Entenda o caso – Em novembro de 2013, uma ação coordenada por auditores fiscais do Ministério do Trabalho resgatou duas pessoas produzindo peças da M.Officer em condições análogas à escravidão em uma confecção na região central de São Paulo. Casados, os trabalhadores eram bolivianos e viviam com seus dois filhos no local. A casa não possuía condições de higiene e não tinha local para alimentação, o que obrigava a família a comer sobre a cama, a mesma onde os quatro dormiam. Os trabalhadores tinham de pagar todas as despesas da casa, valor descontado do salário. Em maio de 2014, outra ação libertou seis pessoas de oficina que também produzia para a marca. Todos eram migrantes bolivianos e estavam submetidos a condições degradantes e jornadas exaustivas segundo os auditores do Ministério do Trabalho. O grupo trabalhava em uma sala apertada sem ventilação, um local com fios expostos ao lado de pilhas de tecido e sujeira acumulada.

A condenação em primeira instância da M5 ocorreu em 21 de outubro do ano passado e tem como base ação do Ministério Público do Trabalho de São Paulo. As procuradoras Christiane Vieira Nogueira e Tatiana Leal Bivar e o procurador Tiago Cavalcanti argumentaram que peças da M. Officer eram produzidas por trabalhadores em condições degradantes e sob jornadas exaustivas (que colocam em risco a saúde, a segurança e a vida), além de relacionarem o caso ao tráfico de pessoas. Segundo eles, isso “constitui um modelo consagrado de produção da ré, como forma de diminuição de custos, através da exploração dos trabalhadores em condições de vulnerabilidade econômica e social”.

Posteriormente, os procuradores também visitaram outros três fornecedores da M. Officer, a partir de investigação utilizando dados obtidos junto à Receita Federal. Segundo eles, “a degradação humana e a sonegação de direitos trabalhistas, sociais e previdenciários é nota presente em todas as oficinas visitadas.”

Em todos os casos, as oficinas de costura eram contratadas a partir de confecções e intermediários que mantinham o contato direto com a M. Officer. Segundo os procuradores, os costureiros eram informados detalhadamente sobre o tamanho das peças, suas cores, a quantidade, os modelos a serem costurados e a data de entrega. Também recebiam botões e etiquetas da M. Officer, além de modelos para fazer as peças.

Na época, a M. Officer afirmou que sofreu uma injusta perseguição “ideológica e desassociada da realidade”. E argumentou, entre outros pontos, que as próprias oficinas desenvolviam as roupas. Dessa forma, não teria qualquer “ingerência ou controle” sobre as atividades das empresas contratadas.

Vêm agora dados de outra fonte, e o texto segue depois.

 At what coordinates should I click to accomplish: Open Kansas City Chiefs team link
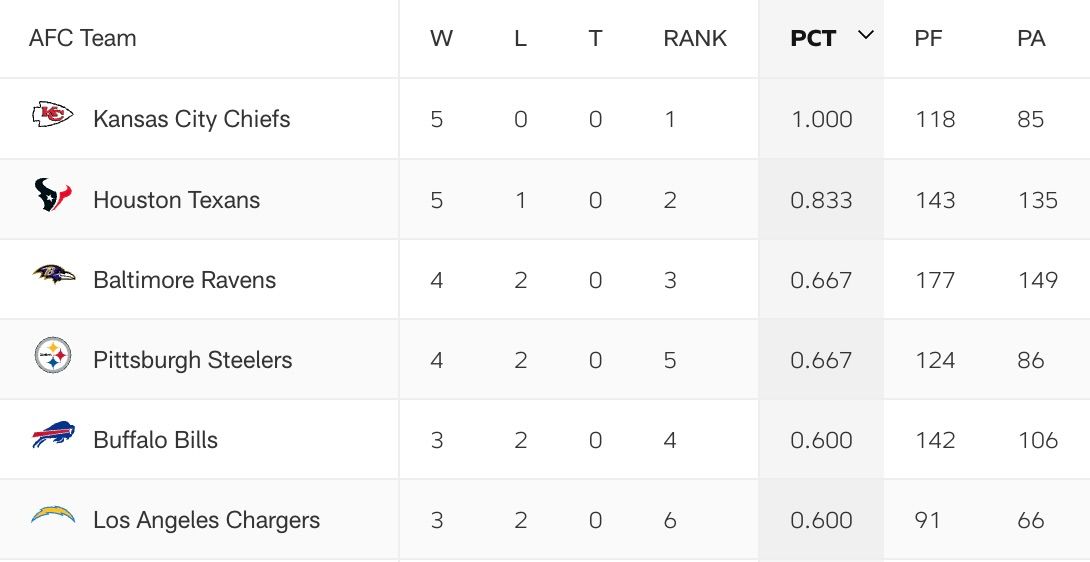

A juíza afirmou, em sua sentença, que o argumento da empresa “não é crível”: “A documentação demonstrou que a ré definia em detalhes a produção das peças que seriam comercializadas.”

Após a condenação em primeira instância, a procuradora Tatiana Bivar afirmou que a postura da empresa foi distinta de outras marcas de roupa flagradas com trabalho análogo ao de escravo, que buscaram, ao menos, sanar os problemas emergenciais dos trabalhadores. “Desde o início, a M. Officer recusou a responsabilidade e nunca mostrou sensibilidade ao tema. Não teve nenhum diálogo e eles se recusaram a firmar qualquer acordo. Foi uma conduta bem peculiar,” disse.